Record extracts section start
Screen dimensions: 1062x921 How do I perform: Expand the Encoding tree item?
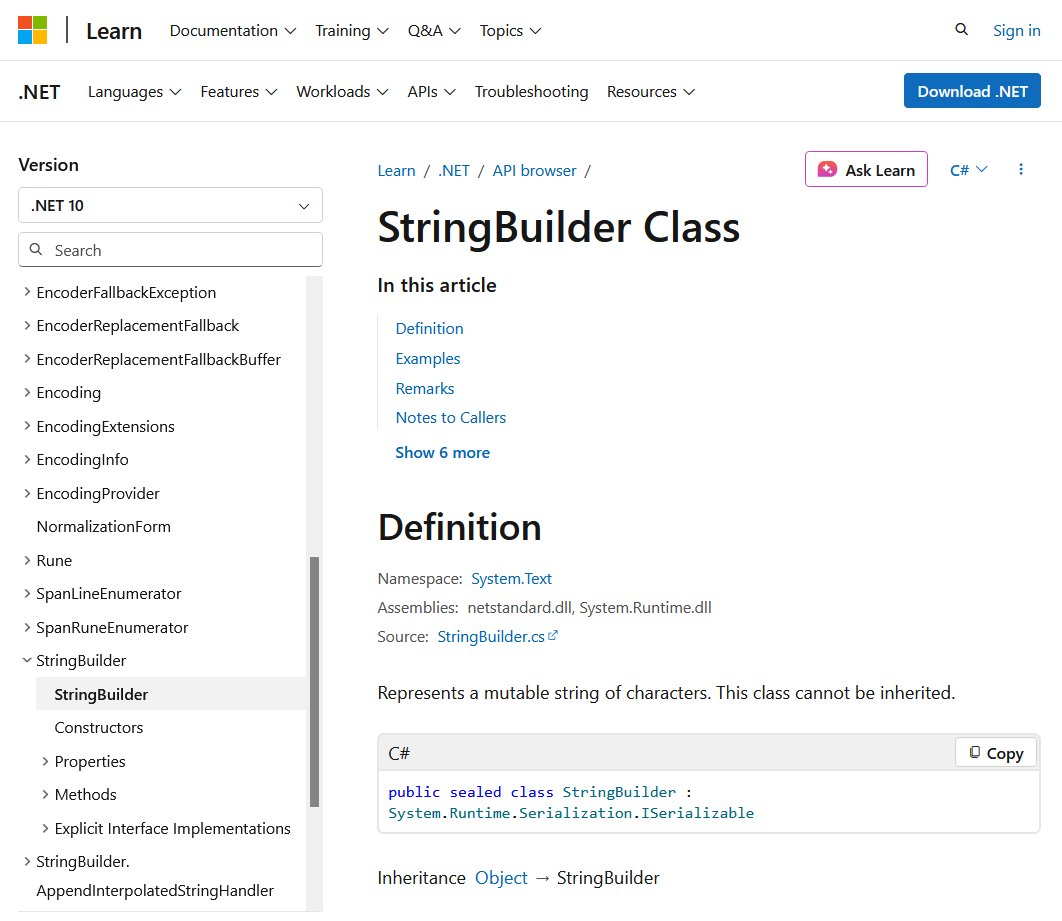[27, 392]
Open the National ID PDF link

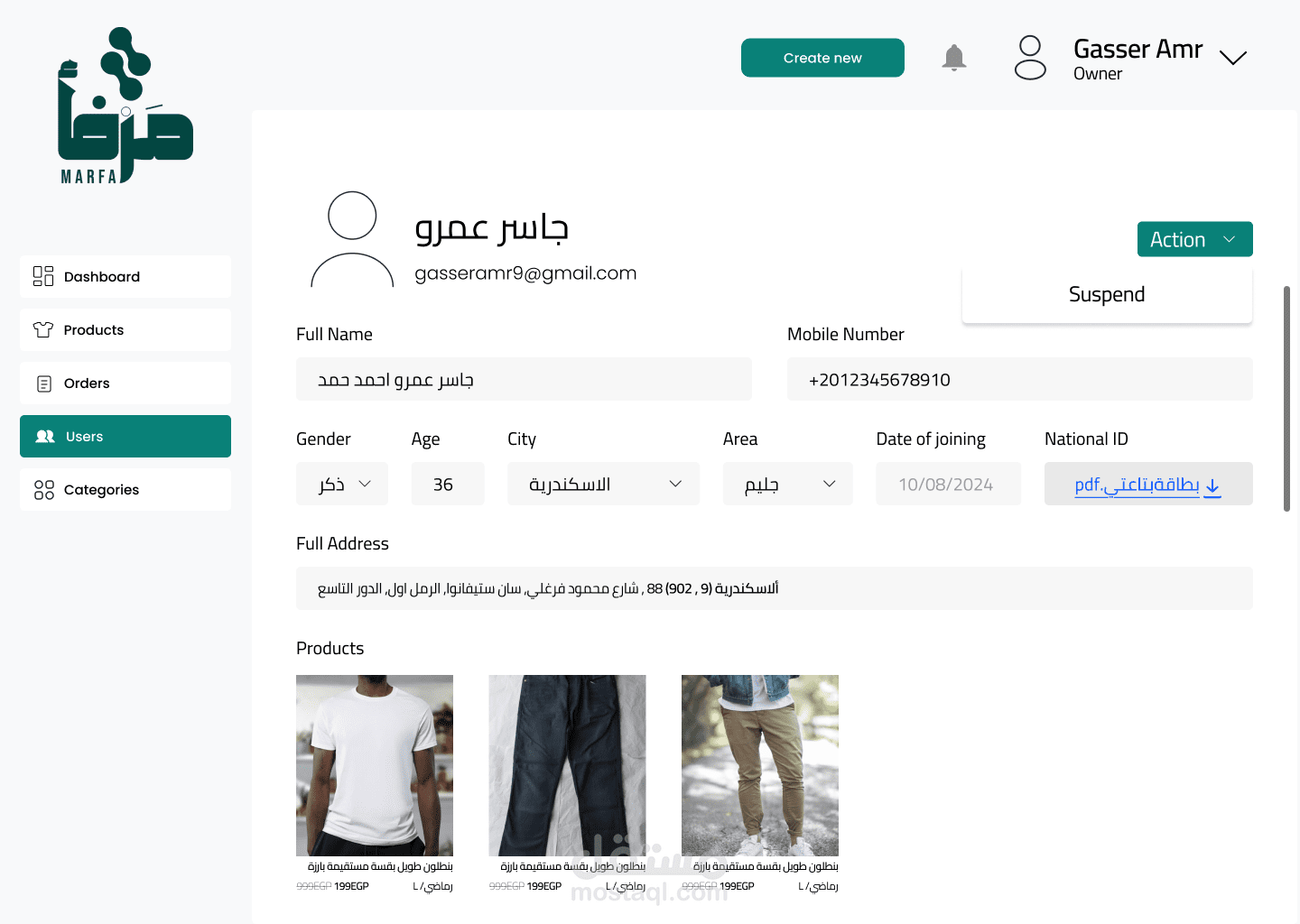(x=1137, y=485)
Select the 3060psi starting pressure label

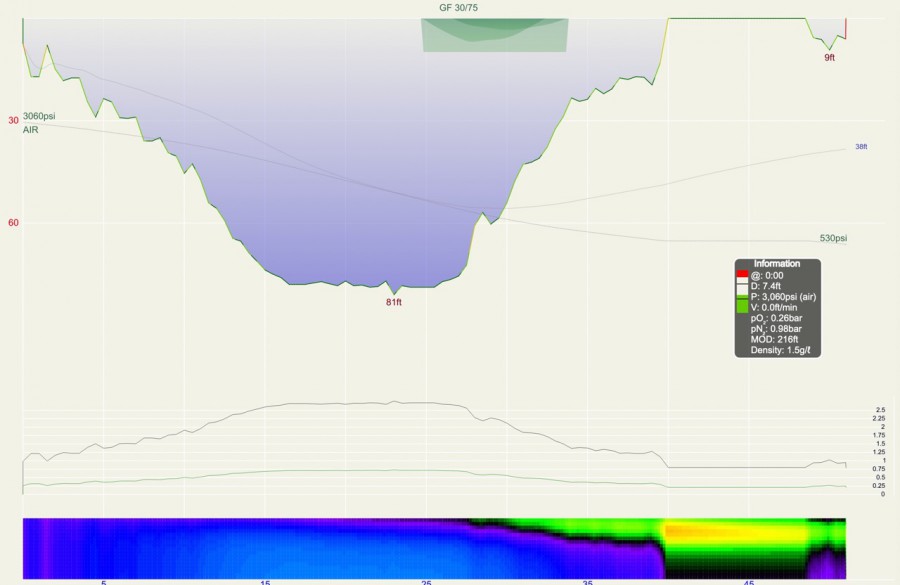click(x=39, y=117)
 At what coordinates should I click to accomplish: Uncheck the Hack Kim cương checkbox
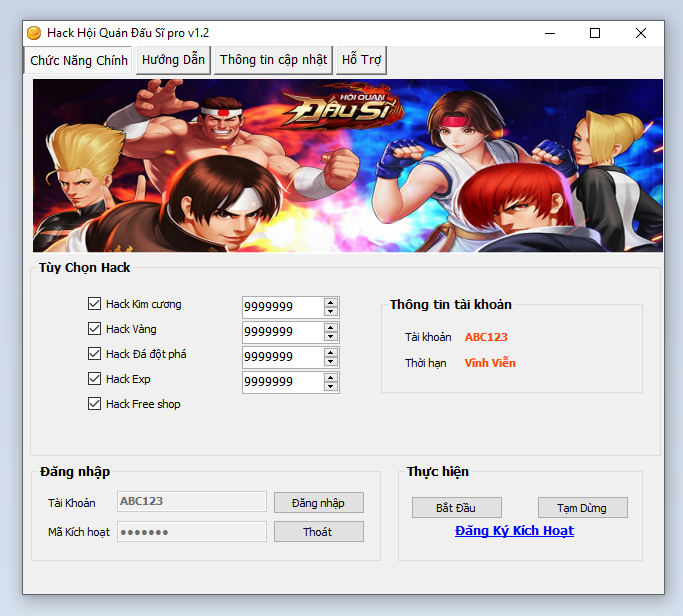tap(95, 304)
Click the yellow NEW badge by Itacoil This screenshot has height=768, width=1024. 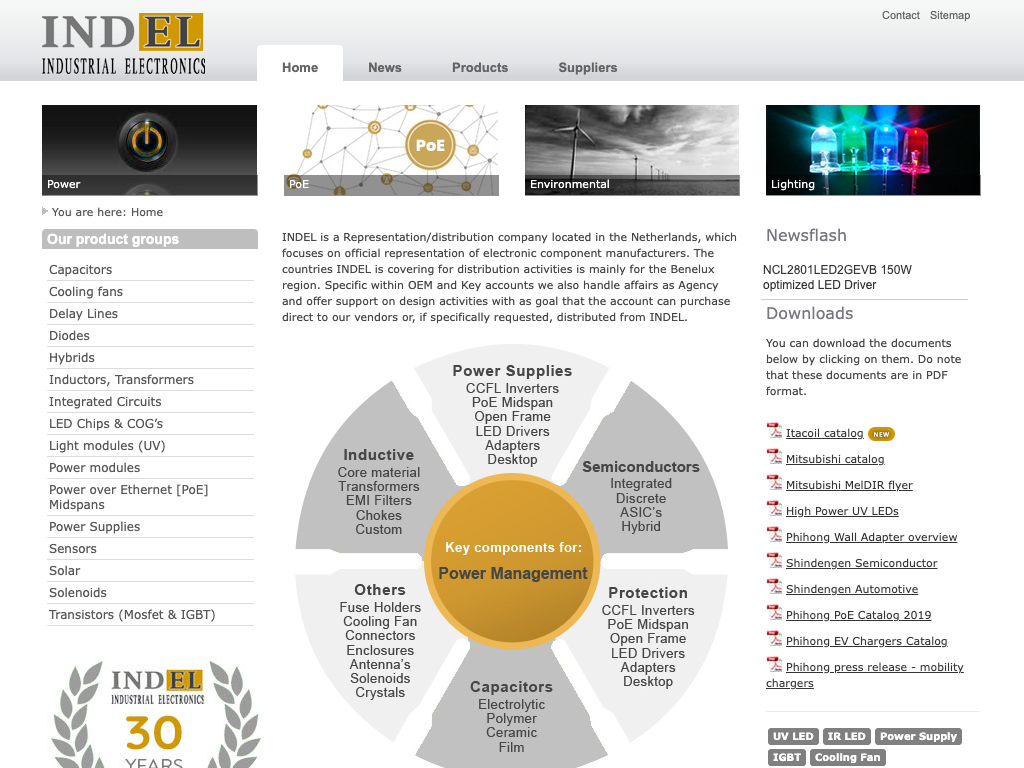[x=881, y=434]
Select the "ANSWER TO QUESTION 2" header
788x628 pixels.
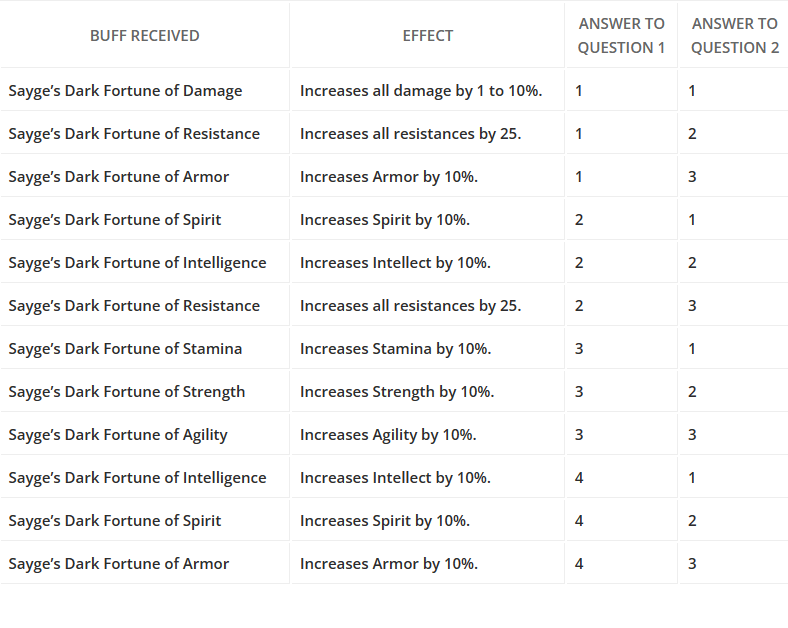pos(735,36)
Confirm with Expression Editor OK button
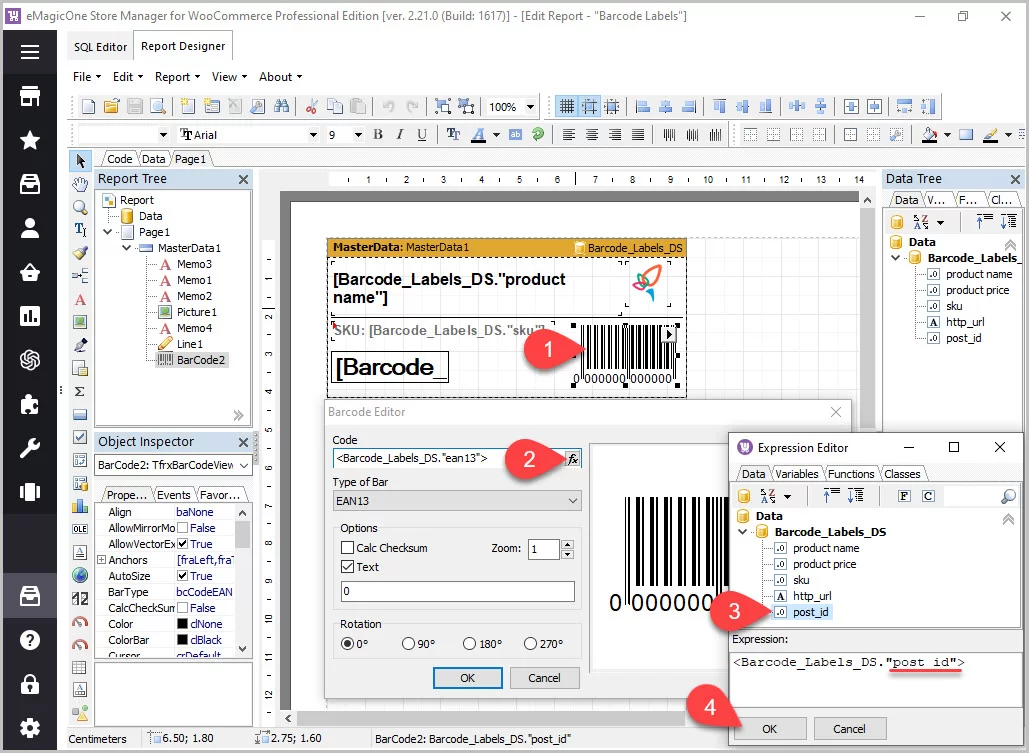 pyautogui.click(x=768, y=729)
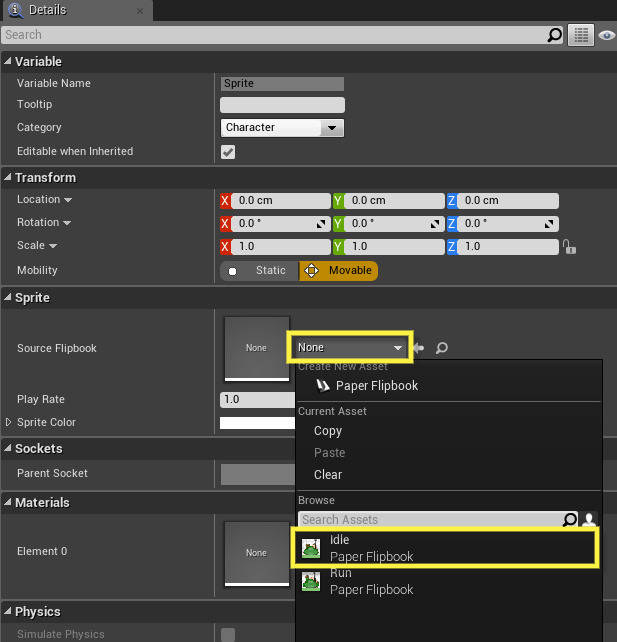Uncheck Editable when Inherited checkbox
This screenshot has width=617, height=642.
click(228, 152)
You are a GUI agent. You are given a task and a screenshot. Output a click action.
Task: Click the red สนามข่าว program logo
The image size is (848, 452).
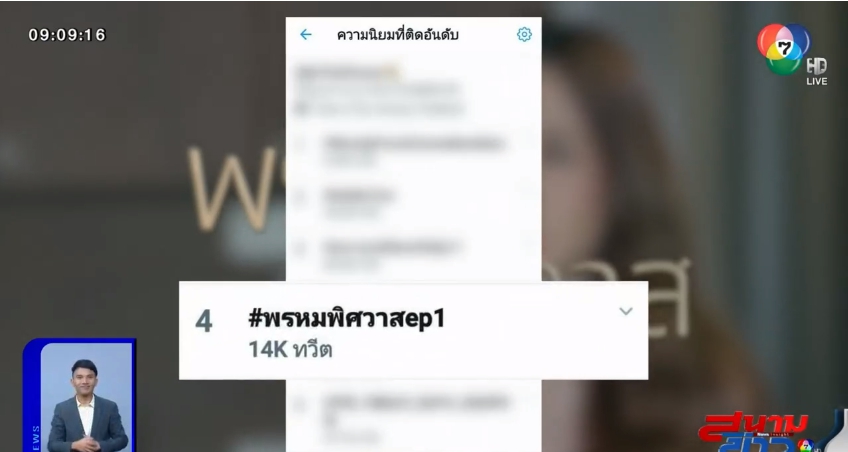[752, 433]
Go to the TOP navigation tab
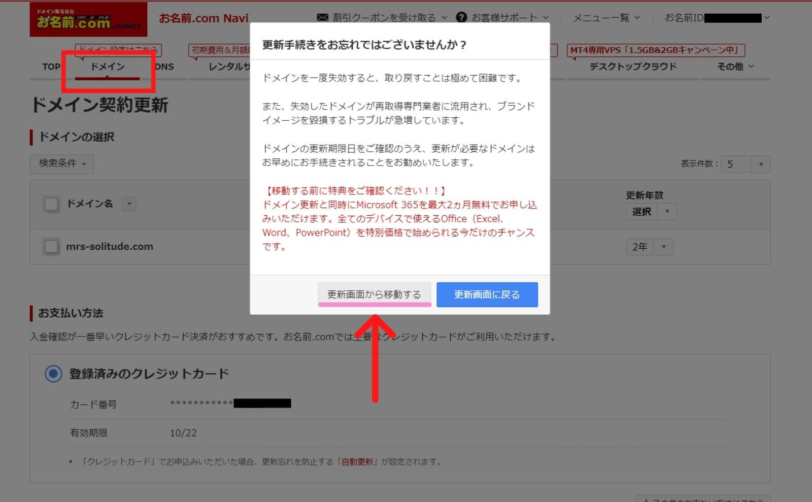The image size is (812, 502). (51, 67)
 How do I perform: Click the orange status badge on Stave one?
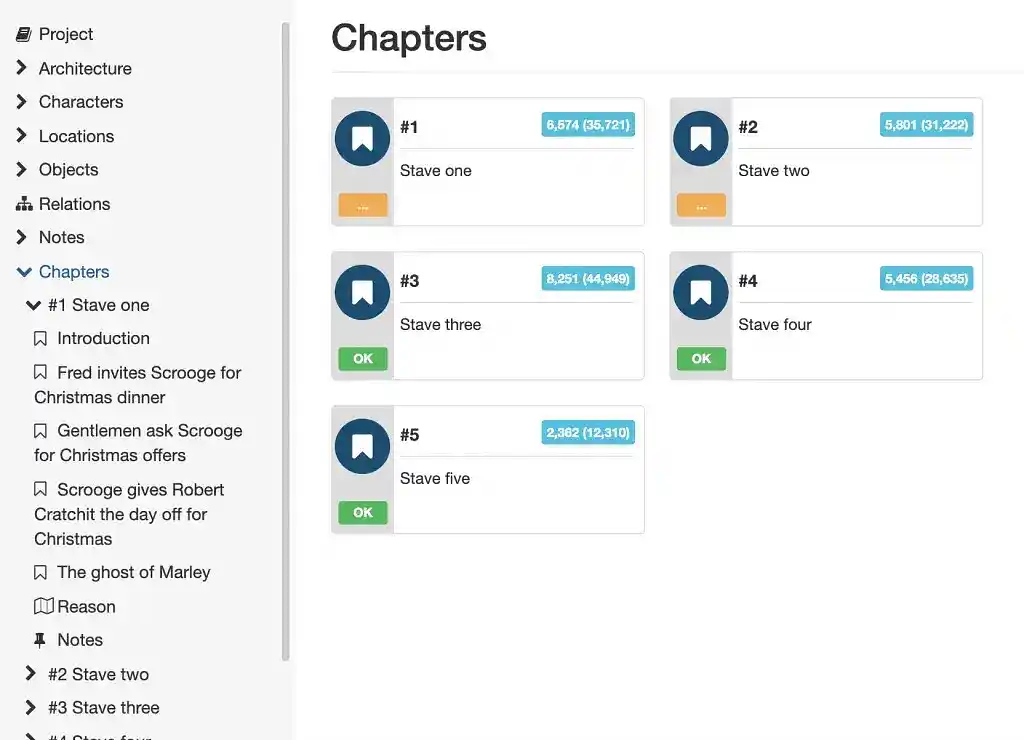(x=362, y=206)
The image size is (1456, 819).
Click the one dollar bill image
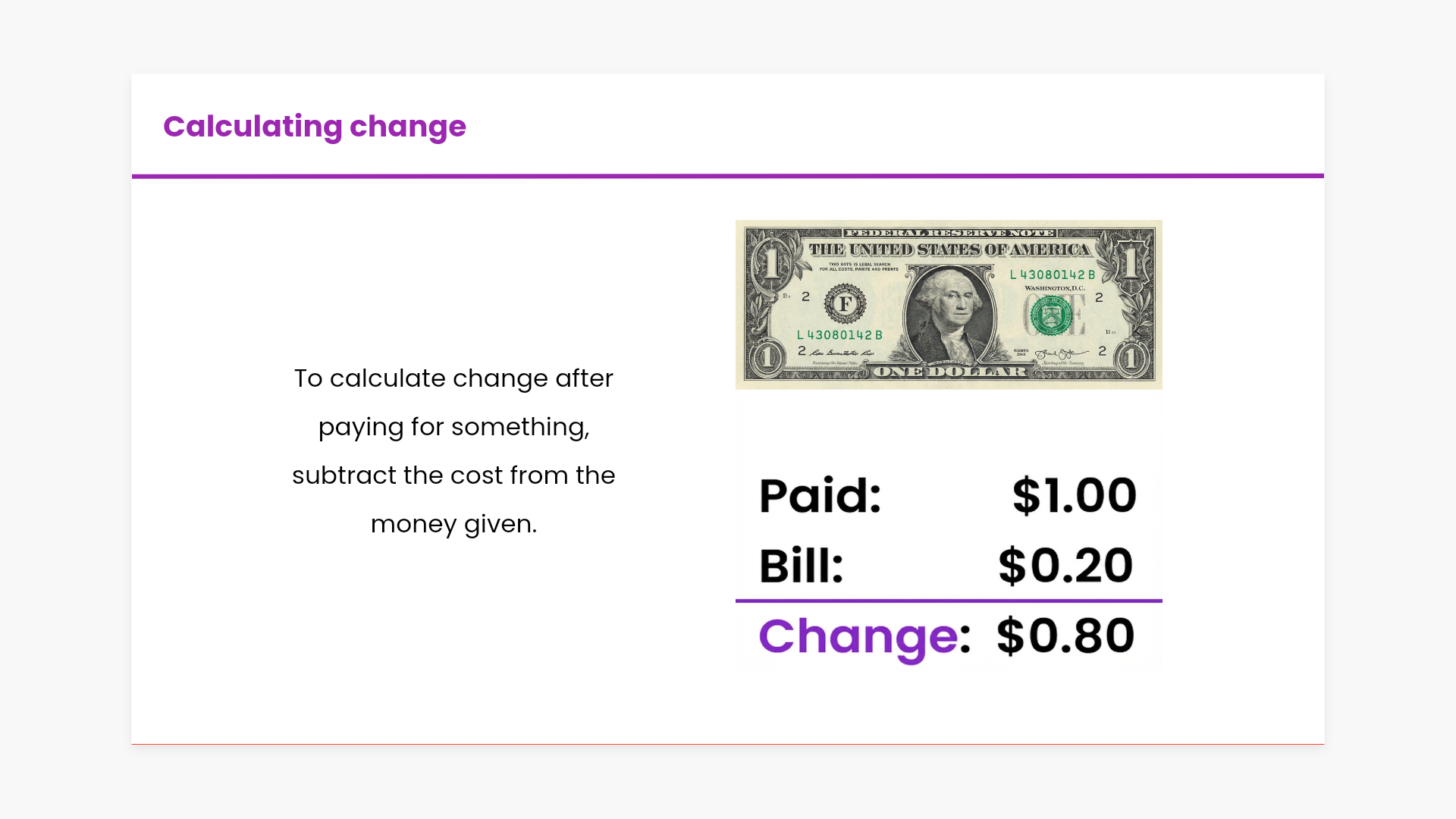click(949, 304)
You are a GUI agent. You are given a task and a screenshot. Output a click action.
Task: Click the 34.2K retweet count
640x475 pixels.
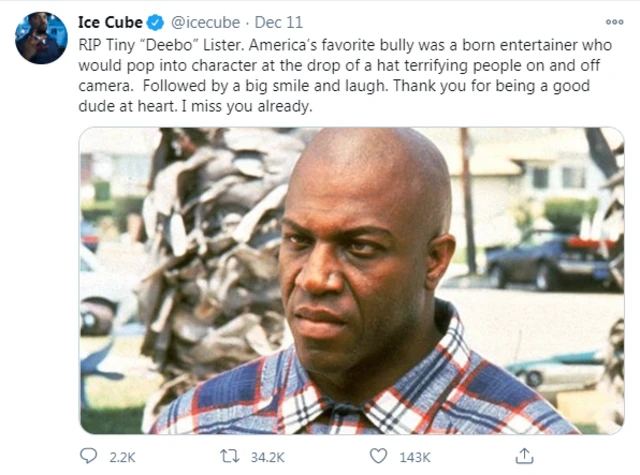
Record extracts section end
Activity ::
Reproduce the listing above from the line that contains "Click the one dollar bill image" through its final line, exactly and with nothing added. Omit the images.

Written solution ::
Click the one dollar bill image
click(949, 304)
You are a GUI agent. You are given a task and a screenshot. Output a click action.
Task: Click the 34.2K retweet count
640x475 pixels.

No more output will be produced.